Мальчишки переглянулись, осклабились в одинаковых ухмылках и бросились на него всем скопом.
«Инстинкты есть у всего живого, – сказала Титания однажды, когда Джек в очередной раз пытался вспомнить, кто он есть, и вновь убедился, что это невозможно. – Ящерица отбрасывает хвост, чтобы сбежать, но вряд ли знает, что умеет так, пока ее хищник лапой не прижмет. Точно так же гусеница укутывается в кокон, паук сплетает паутину, птица вьет гнездо. Тебе необязательно верить, что ты помнишь, чтобы действительно помнить. Инстинкты – это уже память. Доверься им». И пускай разобраться в прошлом этот совет Джеку так и не помог, зато он пригодился в настоящем. В конце концов, не только Джек учил Титанию бытию – она, прожив не одну тысячу лет, хорошо учила тоже. Особенно тому, как быть смертоносным и выживать.
Хотя сейчас, конечно, речь не о смерти, не о выживании не шла, Джек сделал то же, что делал прежде, когда его прижимали к стенке: прислушался к инстинктам. Они звучали в нем, как струны лиры – музыка первобытных темных лет, когда ночь была длиннее дня не половину года, а весь год. Струны натягивались, но не рвались: кто‐то дергал за них в нужном ритме, будто бы сам Джек, но играла музыка независимо ни от кого – текла бесконтрольно, как русло Немой реки, и собиралась в пальцах, жилах, мышцах. Тень, отделенная от Джека, способная приобрести какую угодно форму, танцевала у него в руках. Она абсолютно ничего не весила, сплетенная из воздуха и древнего ужаса, и Джек тоже перестал ощущать тяжесть своего бренного тела, когда оттолкнулся от асфальта и взлетел.

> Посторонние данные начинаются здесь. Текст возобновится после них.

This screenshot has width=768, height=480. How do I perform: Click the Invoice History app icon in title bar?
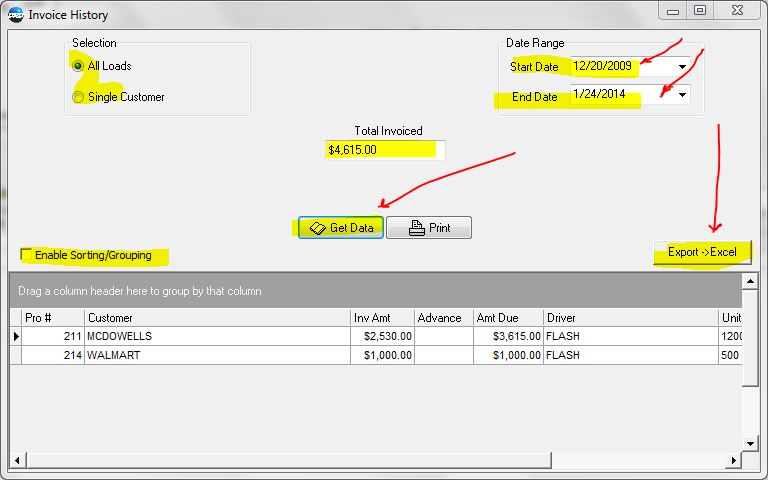[x=15, y=15]
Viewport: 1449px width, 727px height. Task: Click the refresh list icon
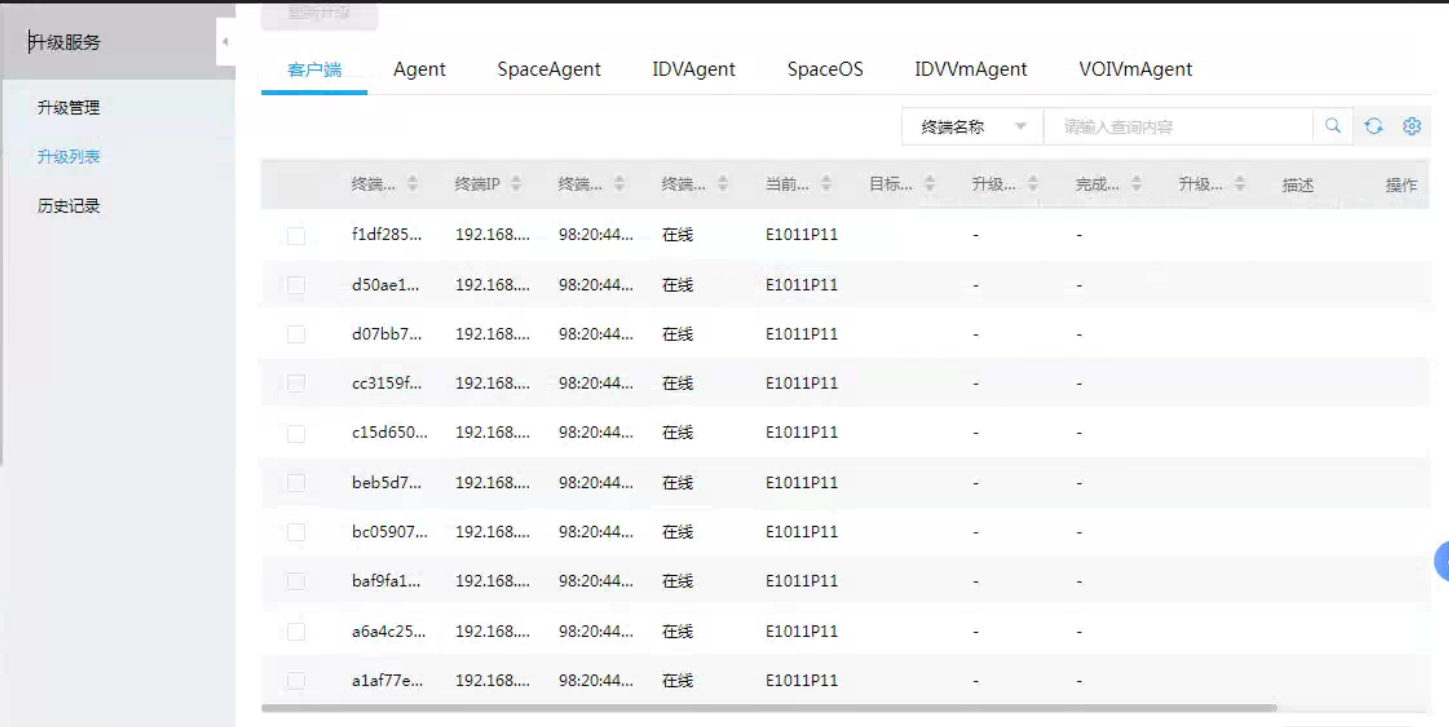point(1373,126)
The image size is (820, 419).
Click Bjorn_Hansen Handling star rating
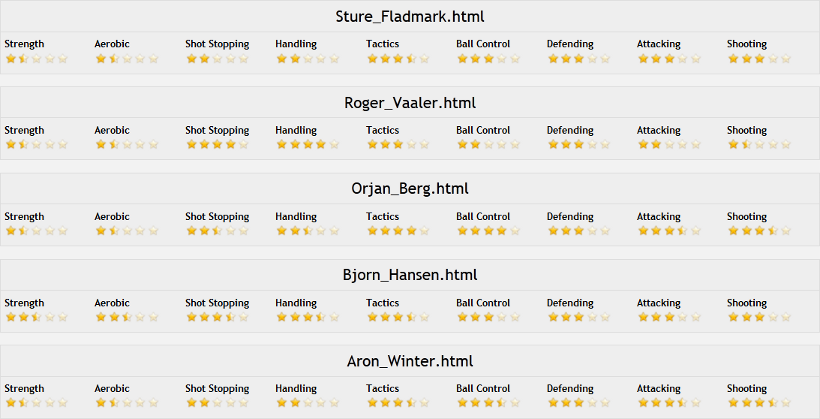point(308,317)
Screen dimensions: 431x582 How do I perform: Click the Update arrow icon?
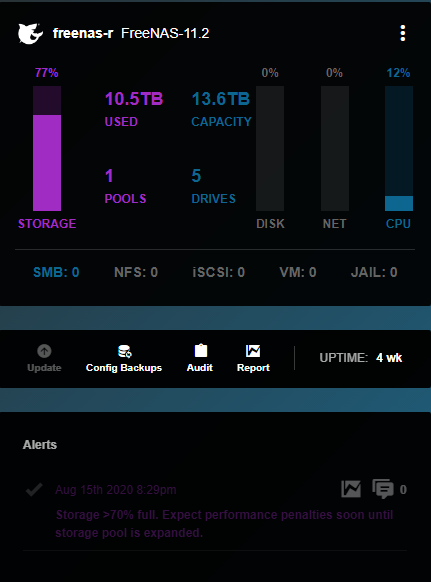click(44, 351)
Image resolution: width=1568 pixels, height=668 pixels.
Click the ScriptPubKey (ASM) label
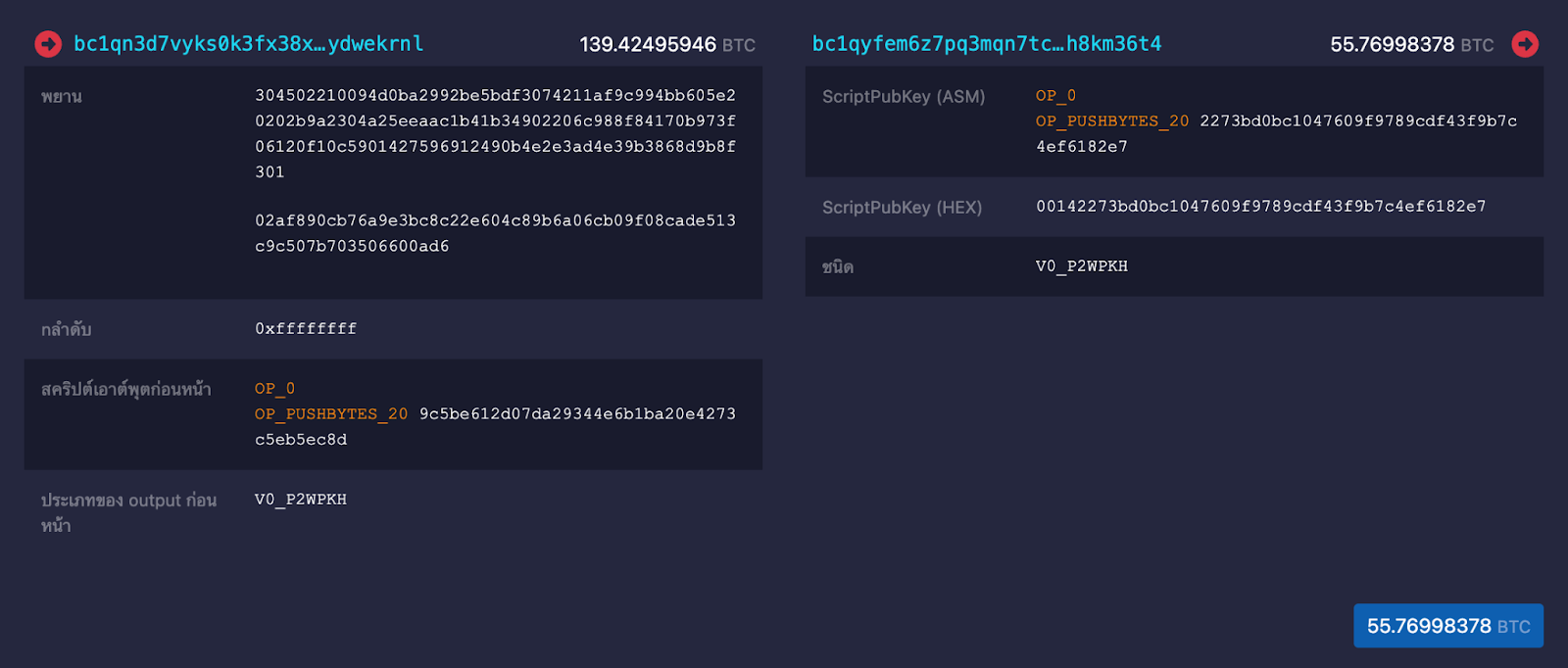(x=904, y=97)
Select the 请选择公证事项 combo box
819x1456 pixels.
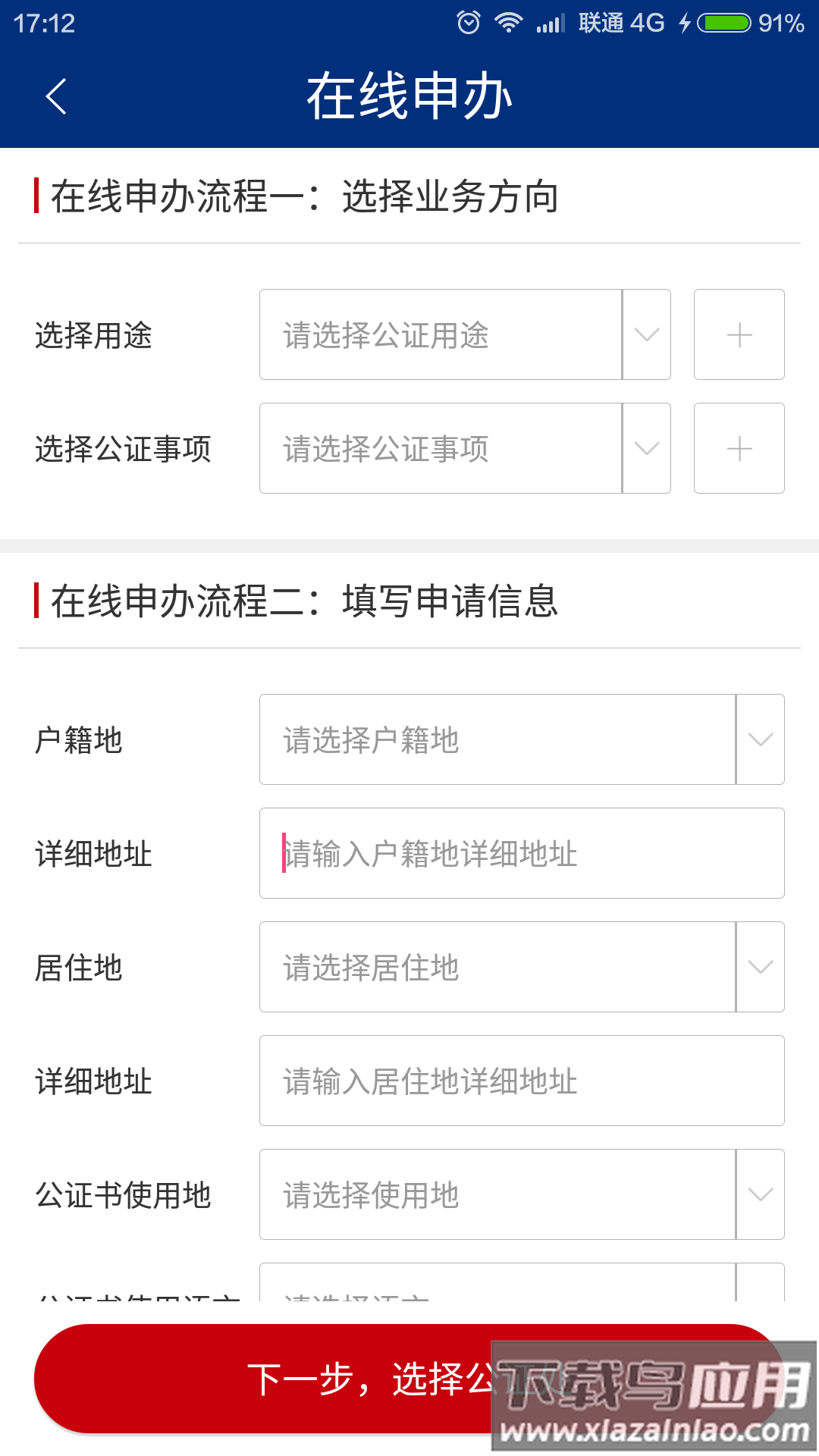[x=441, y=448]
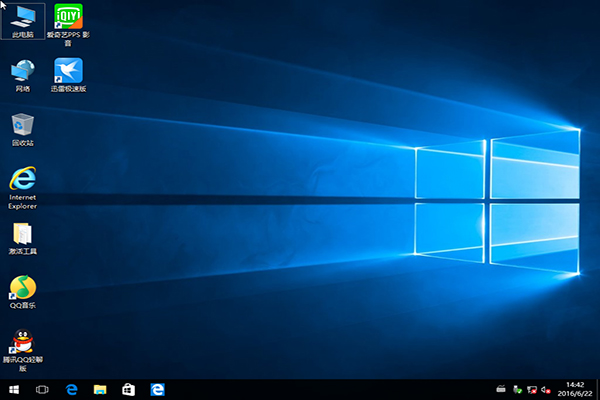The image size is (600, 400).
Task: Select the 此电脑 (This PC) desktop icon
Action: 22,19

Он будто бы прыгал через ритуальный костер – высоко, весело, со смехом. Никто не смог бы уследить за ним, даже сами звезды, и никто бы не смог за ним поспеть. Это была вовсе не драка – это была потеха. Джек не умел драться в принципе: он либо резал, либо уворачивался. Но то были дети – непослушные и наглые, но все же, и потому Джеку было достаточно продолжать смеяться и крутиться между ними волчком, чтобы они наказали себя сами. Пригнуться, выбросить раскрытый зонт, поставить подножку, снова присесть. Мир казался таким медлительным, когда Джек веселился, а воздух – слишком тягучим и пружинистым. Джеку было легко обращаться с ним, легко отталкиваться и толкать. Ни один подросток так его и не коснулся, зато до всех дотянулись Джек и его тьма. Он распахивал их души бесцеремонно и злостно, заставляя давиться, вздрагивать и потеть, и оттого ему было еще смешнее. Единственное, что мешало, – это тыква: Джек придерживал ее рукой, когда снова делал кувырок или пинал подростка в спину, чтобы она не улетела следом. Шутки шутками, но в такие моменты изолента и правда бы ему не помешала.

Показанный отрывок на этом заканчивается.